Dumonduh.com - Otoritas Jasa Keuangan (OJK) memberikan perhatian khusus terhadap dampak terpilihnya kembali Donald Trump sebagai Presiden Amerika Serikat (AS). Ketua Dewan Komisioner OJK, Mahendra Siregar, menyatakan bahwa dinamika geopolitik AS memiliki pengaruh signifikan terhadap keputusan para pelaku pasar.

Mahendra menjelaskan bahwa ketegangan geopolitik yang membebani perekonomian global pada triwulan III tahun ini diperburuk oleh pelemahan ekonomi China serta meningkatnya kebijakan proteksionisme di berbagai negara. Risiko ini menjadi salah satu faktor yang diperhitungkan pelaku pasar dalam memperkirakan perlambatan pertumbuhan ekonomi global di masa mendatang.
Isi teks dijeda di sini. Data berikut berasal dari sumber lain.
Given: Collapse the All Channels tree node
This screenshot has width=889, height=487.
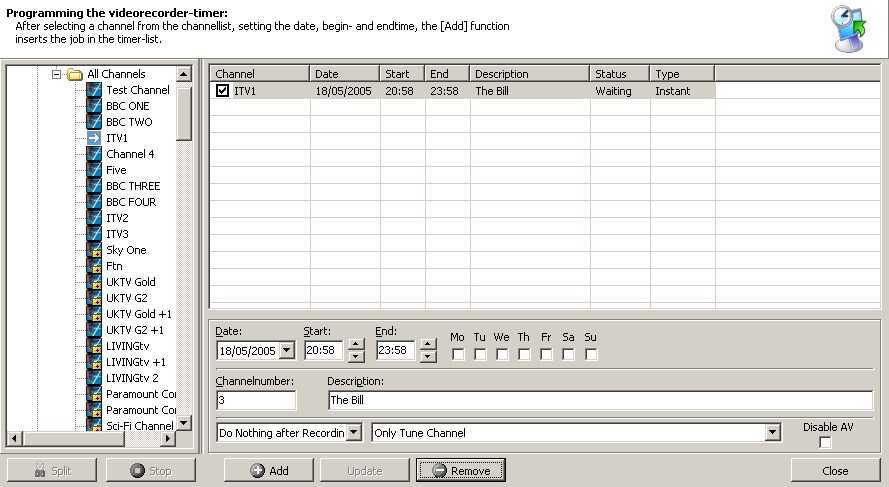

"Hal ini memengaruhi keputusan pasar dalam melihat prospek pertumbuhan ekonomi ke depan," ungkap Mahendra saat menghadiri Rapat Kerja bersama Komisi XI DPR RI di Kompleks Parlemen Senayan, Jakarta, pada Senin (18/11/2024).

Mahendra, yang pernah menjabat sebagai Duta Besar Indonesia untuk AS di masa pemerintahan Trump sebelumnya, menyoroti bahwa triwulan III-2024 mencatat perlambatan pertumbuhan ekonomi di berbagai negara utama. Kondisi ini diperparah oleh eskalasi konflik geopolitik, termasuk perang di Ukraina serta ketegangan akibat serangan Israel di Jalur Gaza dan Lebanon.

Sebagai respons terhadap situasi tersebut, sejumlah bank sentral di negara-negara besar mulai melonggarkan kebijakan moneternya guna mendukung pertumbuhan ekonomi masing-masing.

Sementara itu, di dalam negeri, pertumbuhan ekonomi Indonesia pada triwulan III tercatat sebesar 4,95 persen. Namun, Mahendra optimis bahwa secara keseluruhan, pertumbuhan ekonomi tahun 2024 tetap dapat terjaga di atas 5 persen, yakni sebesar 5,03 persen.

Kekhawatiran terkait dampak kebijakan Trump juga disampaikan oleh Menteri Keuangan Sri Mulyani Indrawati dalam rapat kerja bersama Komisi XI DPR RI pekan lalu (13/11/2024). Sri Mulyani memperingatkan bahwa kebijakan fiskal Trump yang kemungkinan besar lebih ekspansif dibandingkan Joe Biden dapat menimbulkan risiko bagi ekonomi global, termasuk Indonesia.

Ia mengungkapkan bahwa kebijakan yang diantisipasi mencakup pengurangan pajak korporasi, peningkatan belanja strategis, serta proteksionisme yang ditandai dengan kenaikan tarif impor.

"Selama ini, tarif impor AS lebih banyak ditujukan kepada China akibat surplus neraca dagangnya. Namun, ke depan, Trump diperkirakan akan memperluas kebijakan tersebut ke negara-negara ASEAN, termasuk Indonesia," kata Sri Mulyani.

Ia juga menambahkan bahwa seperti di periode pertama pemerintahan Trump, negara-negara dengan surplus perdagangan terhadap AS, seperti Vietnam dan lainnya, kemungkinan besar akan menjadi target pengenaan tarif impor ini.